2.2. Library development

2.2.1. 454 long paired-end library

The high-quality genomic DNA was fragmented in 8 k and 20 k by the Hydroshear (Digilab Inc., Holliston, MA, USA). The library was developed by a library preparation kit (Roche diagnostics, Japan) for long paired-end libraries (8 k and 20 k). Circularization was performed according to the Roche Paired End Library Protocol, using Roche circularization adapters (Paired End Library Preparation Method Manual 20 kb and 8 kb Span; Roche Diagnostics, October 2009, Steps 3.1–3.7.3). Subsequently, the circularized fragments were fragmented again by nebulization to develop a sequencing library.

2.2.2. Illumina HiSeq sequencing library

DNA (2 µg) was fragmented by nebulization. Libraries were prepared according to the manufacturer's instruction ‘Preparing Samples for Paired-End Sequencing, Part # 1005063 Rev. A June 2008’ of TruSeq DNA Sample Prep Kit (Illumina Japan). DNA fragments were size selected (500 bp) following the Low-Throughput Protocol of TruSeq DNA Sample Prep Kit (Illumina Japan). The quality of the library (fragment length distribution) was checked by Agilent Bioanalyzer High Sensitivity DNA Assay (Agilent Technologies, Japan) and KAPA Library Quantification Kit (KK4835, Kapa Biosystems, MA, USA).

2.2.3. MiSeq RNA sequencing library

Libraries for RNA-Seq analysis were developed from each RNA sample using TruSeq RNA Sample Prep Kit V2 (Illumina Japan). The protocol of TruSeq RNA Sample Preparation V2 Guide (Illumina Japan) was used with modification of fragment isolation from agarose gel electrophoresis and elution in EB (elution buffer) following the method in the TruSeq Sample Preparation Guide (Illumina Japan). The library was quantified with Agilent High Sensitivity DNA Kit (Agilent Technologies Japan) and Qubit 2.0 Fluorometer (Life Technologies Japan).

2.3. Sequencing

2.3.1. 454 FLX Titanium platform

Each library was emulsion PCR amplified. The PCR-amplified fragments on beads were washed, and the bead number was counted using a Coulter Counter Z1 single threshold instrument (Beckman Coulter Japan). The appropriate number of beads was applied on a pico titre plate according to the manufacturer's protocol. The FLX Titanium platform was used for sequencing (average read length 500 bp). The pyrosequencing reaction data were base-called to generate sff format files using the software installed on the analysis server of the 454 sequencer (Roche diagnostics, Japan).

2.3.2. Illumina HiSeq platform

The shotgun library was sequenced on an Illumina HiSeq 2000 to produce 2 × 101 paired-end reads. Raw data processing, base calling and quality control were performed with manufacture's standard pipeline. The quality of the output sequences was inspected using the FastQC program (http://www.bioinformatics.bbsrc.ac.uk/projects/fastqc/, 7 November 2015, date accessed).

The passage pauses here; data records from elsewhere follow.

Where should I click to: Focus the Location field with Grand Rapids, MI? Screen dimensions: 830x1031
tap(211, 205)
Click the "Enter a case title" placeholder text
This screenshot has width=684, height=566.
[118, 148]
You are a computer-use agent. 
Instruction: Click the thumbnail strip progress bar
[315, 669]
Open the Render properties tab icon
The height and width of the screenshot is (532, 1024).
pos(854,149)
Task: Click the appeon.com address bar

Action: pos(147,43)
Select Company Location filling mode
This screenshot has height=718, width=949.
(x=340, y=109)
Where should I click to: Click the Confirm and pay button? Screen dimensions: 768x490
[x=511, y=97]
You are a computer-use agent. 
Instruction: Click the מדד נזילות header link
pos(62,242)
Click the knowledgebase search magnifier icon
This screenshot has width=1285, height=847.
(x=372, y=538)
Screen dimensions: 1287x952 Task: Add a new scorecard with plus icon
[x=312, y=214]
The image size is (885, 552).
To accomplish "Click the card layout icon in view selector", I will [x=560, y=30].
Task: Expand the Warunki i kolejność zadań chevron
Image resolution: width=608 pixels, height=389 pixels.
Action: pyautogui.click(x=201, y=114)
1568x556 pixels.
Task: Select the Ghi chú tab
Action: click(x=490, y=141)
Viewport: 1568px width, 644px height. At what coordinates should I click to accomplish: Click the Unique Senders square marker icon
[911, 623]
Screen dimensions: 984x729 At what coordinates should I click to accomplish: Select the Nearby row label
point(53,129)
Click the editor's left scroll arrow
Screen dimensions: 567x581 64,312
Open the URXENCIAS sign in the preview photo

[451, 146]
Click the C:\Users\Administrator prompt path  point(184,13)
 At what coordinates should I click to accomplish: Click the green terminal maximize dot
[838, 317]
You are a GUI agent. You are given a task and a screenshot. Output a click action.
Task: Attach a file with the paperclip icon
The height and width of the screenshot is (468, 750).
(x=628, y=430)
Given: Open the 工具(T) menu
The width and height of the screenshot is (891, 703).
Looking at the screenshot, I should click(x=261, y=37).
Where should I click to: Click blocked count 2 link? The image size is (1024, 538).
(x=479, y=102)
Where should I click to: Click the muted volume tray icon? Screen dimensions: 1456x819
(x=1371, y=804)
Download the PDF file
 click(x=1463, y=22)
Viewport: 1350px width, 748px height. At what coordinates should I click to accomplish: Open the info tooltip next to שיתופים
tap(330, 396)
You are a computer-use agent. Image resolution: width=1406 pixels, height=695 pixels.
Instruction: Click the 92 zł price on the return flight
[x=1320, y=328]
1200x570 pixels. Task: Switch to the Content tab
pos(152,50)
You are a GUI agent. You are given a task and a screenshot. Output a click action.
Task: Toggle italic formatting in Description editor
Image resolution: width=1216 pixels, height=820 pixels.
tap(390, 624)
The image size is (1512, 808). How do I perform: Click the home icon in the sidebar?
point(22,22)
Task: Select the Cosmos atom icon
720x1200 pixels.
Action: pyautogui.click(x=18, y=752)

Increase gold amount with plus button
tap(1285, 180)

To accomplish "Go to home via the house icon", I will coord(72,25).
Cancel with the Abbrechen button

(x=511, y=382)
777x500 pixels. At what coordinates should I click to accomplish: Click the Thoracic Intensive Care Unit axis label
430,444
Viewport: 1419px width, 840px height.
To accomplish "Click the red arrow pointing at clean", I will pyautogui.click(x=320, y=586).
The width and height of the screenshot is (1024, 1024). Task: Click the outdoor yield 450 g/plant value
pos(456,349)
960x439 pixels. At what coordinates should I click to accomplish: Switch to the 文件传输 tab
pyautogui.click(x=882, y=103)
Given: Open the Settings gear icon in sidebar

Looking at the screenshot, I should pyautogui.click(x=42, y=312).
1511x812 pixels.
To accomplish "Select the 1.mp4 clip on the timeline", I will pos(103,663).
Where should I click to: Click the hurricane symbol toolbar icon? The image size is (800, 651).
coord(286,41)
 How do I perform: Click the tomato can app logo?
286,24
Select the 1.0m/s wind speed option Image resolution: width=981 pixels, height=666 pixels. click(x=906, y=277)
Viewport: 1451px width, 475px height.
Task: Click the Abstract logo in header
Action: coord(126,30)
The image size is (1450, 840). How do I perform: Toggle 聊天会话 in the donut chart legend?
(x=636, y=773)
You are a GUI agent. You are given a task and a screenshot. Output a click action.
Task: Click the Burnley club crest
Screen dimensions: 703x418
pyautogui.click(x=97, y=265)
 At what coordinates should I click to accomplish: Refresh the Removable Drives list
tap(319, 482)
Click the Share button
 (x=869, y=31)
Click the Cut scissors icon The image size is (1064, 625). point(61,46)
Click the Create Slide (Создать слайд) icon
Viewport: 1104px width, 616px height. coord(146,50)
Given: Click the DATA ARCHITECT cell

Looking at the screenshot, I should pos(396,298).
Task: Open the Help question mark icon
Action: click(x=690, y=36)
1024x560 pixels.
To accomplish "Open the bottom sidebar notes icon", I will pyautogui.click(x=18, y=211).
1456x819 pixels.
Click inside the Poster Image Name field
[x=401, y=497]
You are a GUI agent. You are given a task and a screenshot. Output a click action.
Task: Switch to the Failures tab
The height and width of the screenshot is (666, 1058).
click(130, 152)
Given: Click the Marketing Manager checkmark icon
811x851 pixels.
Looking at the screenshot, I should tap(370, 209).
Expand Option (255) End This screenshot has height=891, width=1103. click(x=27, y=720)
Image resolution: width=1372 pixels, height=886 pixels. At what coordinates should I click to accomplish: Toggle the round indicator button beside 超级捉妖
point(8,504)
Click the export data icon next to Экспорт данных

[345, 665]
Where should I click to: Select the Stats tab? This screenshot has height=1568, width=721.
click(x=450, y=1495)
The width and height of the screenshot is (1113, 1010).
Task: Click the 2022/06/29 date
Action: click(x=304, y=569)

2.3.3. Illumina MiSeq RNA sequencing

The RNA-Seq library was sequenced with MiSeq Reagent Kit V3 (2 × 300 bp cycles) on MiSeq NGS system according to the MiSeq System User Guide (Illumina Japan) and fastq files were generated from both ends of the fragments.

2.4. Assembly, sequence trimming and repeat masking

2.4.1. WGS assembly

Illimina PE reads, 454 single-end reads and 454 long paired-end reads were hybrid assembled by the de novo assemble algorithm of CLC Assembly Cell ver. 3.2.2 installed on a linux server with a main memory of 256 Gb.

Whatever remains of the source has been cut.